Sylvain Tesson by Lake BaikalPhoto by: Thomas Goisque

Experiencing the day to day life alone

His abode was the home of Volodya and Ludmilla who had spent 15 years of their lives on the shore of Lake Baikal. What was built to be a geologists hut became the home for the park rangers who were spaced approximated at 19 mile intervals around the reserve. Once they had abandoned their domicile, our modern-day reclusenik moved in. He was well prepared with his fishing poles, axe and cleaver, kerosene lamp, ice drill, saw, snowshoes, tent, liquor glasses and vodka, cigars, provisions (pasta, rice, Tabasco sauce, coffee) and a library of almost 80 books. He was now ready to experience the day to day life, alone, in the woods. I don’t think Robinson Crusoe had it so good.
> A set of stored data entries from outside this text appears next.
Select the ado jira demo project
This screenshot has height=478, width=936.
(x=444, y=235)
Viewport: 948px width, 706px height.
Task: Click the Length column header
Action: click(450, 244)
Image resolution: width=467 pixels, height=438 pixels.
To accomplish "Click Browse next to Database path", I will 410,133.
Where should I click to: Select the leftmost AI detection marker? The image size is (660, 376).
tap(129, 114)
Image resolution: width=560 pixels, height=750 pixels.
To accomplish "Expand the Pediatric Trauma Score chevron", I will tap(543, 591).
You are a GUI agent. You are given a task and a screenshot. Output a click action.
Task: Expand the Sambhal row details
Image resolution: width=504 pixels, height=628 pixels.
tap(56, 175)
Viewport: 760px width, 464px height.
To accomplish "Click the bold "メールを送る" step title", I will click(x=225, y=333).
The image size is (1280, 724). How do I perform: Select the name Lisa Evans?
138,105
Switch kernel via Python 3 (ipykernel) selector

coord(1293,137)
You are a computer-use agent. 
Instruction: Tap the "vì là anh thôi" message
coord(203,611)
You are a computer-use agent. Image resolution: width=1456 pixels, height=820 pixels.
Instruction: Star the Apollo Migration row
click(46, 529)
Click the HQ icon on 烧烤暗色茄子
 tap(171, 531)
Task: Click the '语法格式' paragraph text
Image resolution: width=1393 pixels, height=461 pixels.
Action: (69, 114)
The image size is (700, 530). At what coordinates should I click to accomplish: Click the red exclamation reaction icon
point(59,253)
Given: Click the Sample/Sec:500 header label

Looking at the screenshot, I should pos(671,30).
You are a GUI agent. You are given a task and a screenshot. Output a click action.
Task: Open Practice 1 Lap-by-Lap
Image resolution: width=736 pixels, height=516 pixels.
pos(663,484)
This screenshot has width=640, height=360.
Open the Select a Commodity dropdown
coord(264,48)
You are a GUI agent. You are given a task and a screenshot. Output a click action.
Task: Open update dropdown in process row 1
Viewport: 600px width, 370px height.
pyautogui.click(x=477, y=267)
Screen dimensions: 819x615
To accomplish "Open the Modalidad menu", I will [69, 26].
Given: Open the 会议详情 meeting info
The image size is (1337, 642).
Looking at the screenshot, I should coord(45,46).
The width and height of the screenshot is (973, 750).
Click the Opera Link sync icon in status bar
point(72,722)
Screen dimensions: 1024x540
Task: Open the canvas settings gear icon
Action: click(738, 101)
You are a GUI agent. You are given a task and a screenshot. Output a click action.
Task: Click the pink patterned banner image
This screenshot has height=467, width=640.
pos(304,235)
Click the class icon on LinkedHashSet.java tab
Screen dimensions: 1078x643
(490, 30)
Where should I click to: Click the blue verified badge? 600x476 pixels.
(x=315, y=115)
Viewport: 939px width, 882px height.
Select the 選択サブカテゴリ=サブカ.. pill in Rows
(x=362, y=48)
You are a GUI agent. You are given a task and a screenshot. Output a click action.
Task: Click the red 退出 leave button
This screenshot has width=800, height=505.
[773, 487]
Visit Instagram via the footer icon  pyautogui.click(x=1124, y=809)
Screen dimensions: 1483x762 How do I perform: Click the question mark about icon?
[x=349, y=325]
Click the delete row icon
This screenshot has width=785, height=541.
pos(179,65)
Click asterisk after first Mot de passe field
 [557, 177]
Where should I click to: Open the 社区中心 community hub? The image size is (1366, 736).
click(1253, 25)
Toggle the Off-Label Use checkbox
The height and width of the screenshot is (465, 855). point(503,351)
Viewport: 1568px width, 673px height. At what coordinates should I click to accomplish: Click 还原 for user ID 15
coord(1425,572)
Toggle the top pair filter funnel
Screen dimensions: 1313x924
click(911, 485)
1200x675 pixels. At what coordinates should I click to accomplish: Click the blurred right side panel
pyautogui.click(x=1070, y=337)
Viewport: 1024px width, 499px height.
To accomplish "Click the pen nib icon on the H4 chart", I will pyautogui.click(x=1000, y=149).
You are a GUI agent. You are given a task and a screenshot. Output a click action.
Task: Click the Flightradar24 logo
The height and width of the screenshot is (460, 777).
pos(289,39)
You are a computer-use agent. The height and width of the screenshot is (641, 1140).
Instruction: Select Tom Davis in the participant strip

i2P_LakeBaikal_trekking_expedition_03Photo by: Andrei Sobetov

Expand your thinking

So what does one do if they don’t have their man “Friday”. How do you keep yourself from going crazy without a soul to talk to? It seems that Tesson surrounded himself with a variety of authors to expand his thinking. His choices ranged from Michel Déon for melancholy, DH Lawrence for sensuality, some philosophers (Nietzsche, Schopenhauer, the Stoics), Sade and Casanova to stir his blood. Tesson claimed, “If I had not had books, I would have gone quickly mad”.

20130703053546-Nenets_Nomads__Digging_hole_in_ice___Siberia__Russia__2011.jpgPhoto by: Peter Fetterman

You can find happiness in the possibility of things

It seems that those who live in remote cabins like this can quickly fall into depression, or have bouts of cabin fever. We’ve all heard that no man is an island, but in this environment one can surely come close to it. It seems that the wisest thing he did was divide up his days. The first part of his day was devoted to spiritual things, the second half more physical aspects like exploring his 19 mile island so to speak.  One of Tesson’s comments that really touched me was, “Each day goes by, a mirror of the one before, a rough draft of the one to come”. He continued to say, “You can find happiness in the possibility of things, but you can also find it in knowing exactly what will happen.” In conclusion he said, “It is peaceful, a very slow life, but you become rich.”

One brings peace the other…….

So I will conclude my thoughts, “as we walk our lives are we seeking to enrich them? Or become rich? One brings peace the other………..well you decide.




5 thoughts on “From Paris to Lake Baikal – Living the Simple Life

  1. A long time ago I spent 5 months living in a camper van and touring around Ireland. I found that your worries just transfer to the basics of life, such as where can we fill up the water tank yet? Can we free-camp here over night or will the poilce move us on? (they never did…) But you do lose all self importance when you have to do your laundry in a river and hang your smalls on tree branches to dry! And I also would have gone mad had I not had books to read….

    1. Thank you for the comments. I’ve always wanted to spend some time doing something like this. Did it change you as a person? Would you do it again?

      1. I wouldn’t do it now, no, I like my comforts too much! I guess all experiences change you. I have happy memories but also remember the bad days and a lot of the time the truth is I was day dreaming of a nice house to live in…..

  2. Hi Steve, I loved this story, perhaps because I’ve spent time on Lake Baikal, but in the late summer.. but how dreamy and desolate it looks in the winter. I will return there one day, well-wrapped up, in order to cross the Lake, as I hear is possible…. Thanks for sharing the story of this brave and adventurous spirit.

    1. That brave and adventurous spirit………….that’s what I want to be. So you’ve been there? It’s a dream. I’ve got to figure out how I’m going to do everything I want to do. Life is to short. Just got to do it. How did you do it?